Ele não está com Lula. Ele conhece e respeita a história dele, pois Lula está sendo uma vítima de um processo fraudulento no Brasil. Isso é solidariedade democrática. Sempre acontece isso nos setores progressistas. Nunca a direita foi objeto de um processo fraudulento. Ao contrário. Aqui, o mesmo juiz, que não vou falar o nome para não promovê-lo gratuitamente, arquiva os processos sistematicamente por decurso de prazo. É uma estratégia jurídica bastante conhecida. Esses dias encontrei um ex-malufista que admitiu que o processo contra Lula é político, pois o processo contra Paulo Maluf demorou 50 anos. E a denúncia contra José Serra, que foi arquivada? Eles todo têm contas na Suíça.  E Paulo Preto vai realmente ficar preso? É uma resposta que todo cidadão brasileiro está louco para saber.

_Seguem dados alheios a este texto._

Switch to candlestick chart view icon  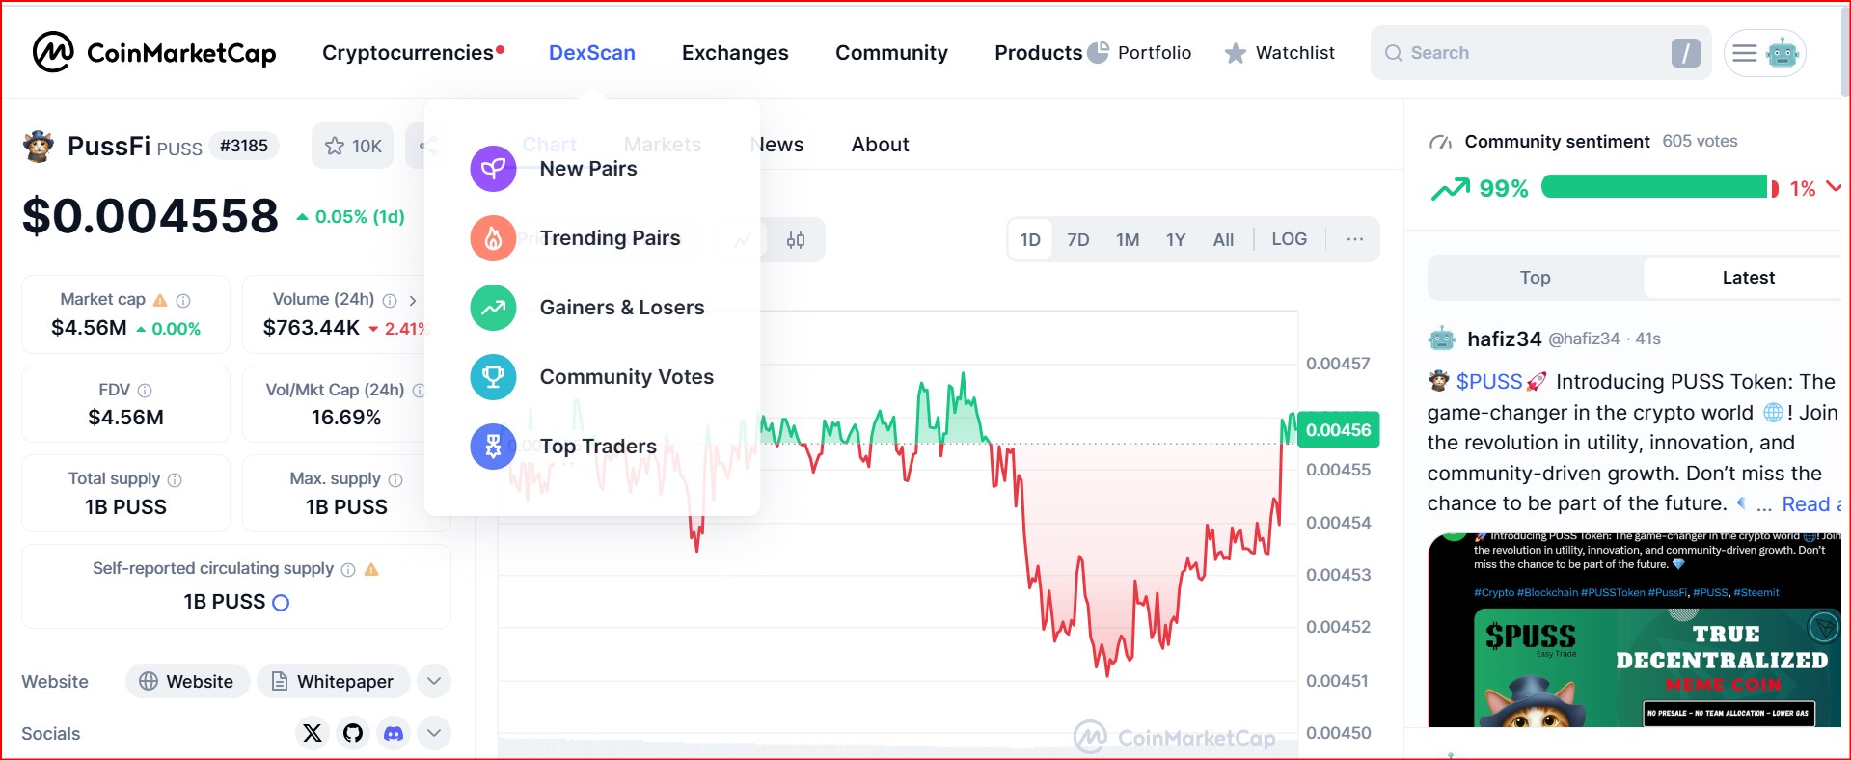click(796, 240)
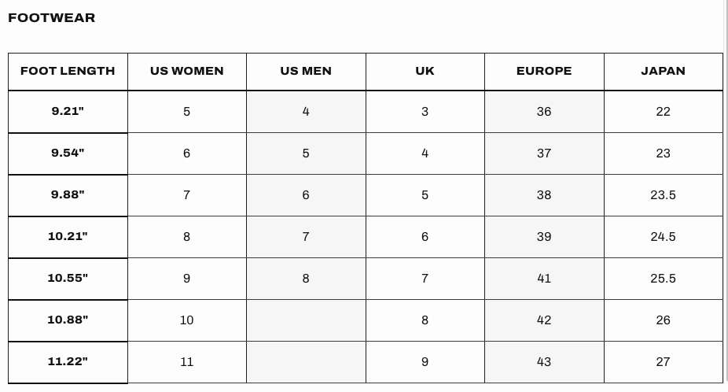
Task: Select Europe size 39 cell
Action: [x=544, y=237]
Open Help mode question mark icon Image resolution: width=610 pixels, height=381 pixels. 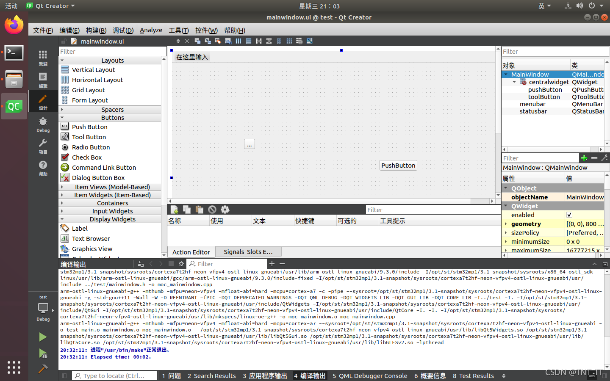point(43,168)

Lula não é um líder popular a troco de nada. Temer para dar posse ao novo presidente do BNDES fez tudo fechado pois não pode realmente andar no meio do povo. Corrupto ou não, o Lula pode andar no meio do povo e tem aprovação, pois teve seu legado.

Quem deles que pode andar no meio do povo como Lula? Se Boulos é coordenador de um movimento social popular, é evidente que vai encontrar com Lula. Eu saí do PT e não significa que não possa tomar uma cerveja ou almoçar com eles. Temos nossa independência mas, não quer dizer que nossos programas não se misturem.

Com a ascensão de candidatos como Bolsonaro nas pesquisas, é o caso de a esquerda se unir?

Volto a dizer. A esquerda está unida nas grandes questões. A subida de Bolsonaro é um fenômeno passageiro. Mas é um fenômeno em que a própria mídia tem estimulado um certo tipo de discurso raivoso, contra os pobres e o próprio desenvolvimento do país. Qualquer contestação é considerada terrorista. No caso específico do Bolsonaro, ele responde também a um momento em que as pessoas se sentem inseguras e em que o país está surpreso com o que aconteceu nos EUA. Quando você tem essas falsas figuras nacionalistas, que se aproveitam de um momento, eles sobem. Mas, nas eleições, eles descem. Eu acredito no bom senso dos brasileiros.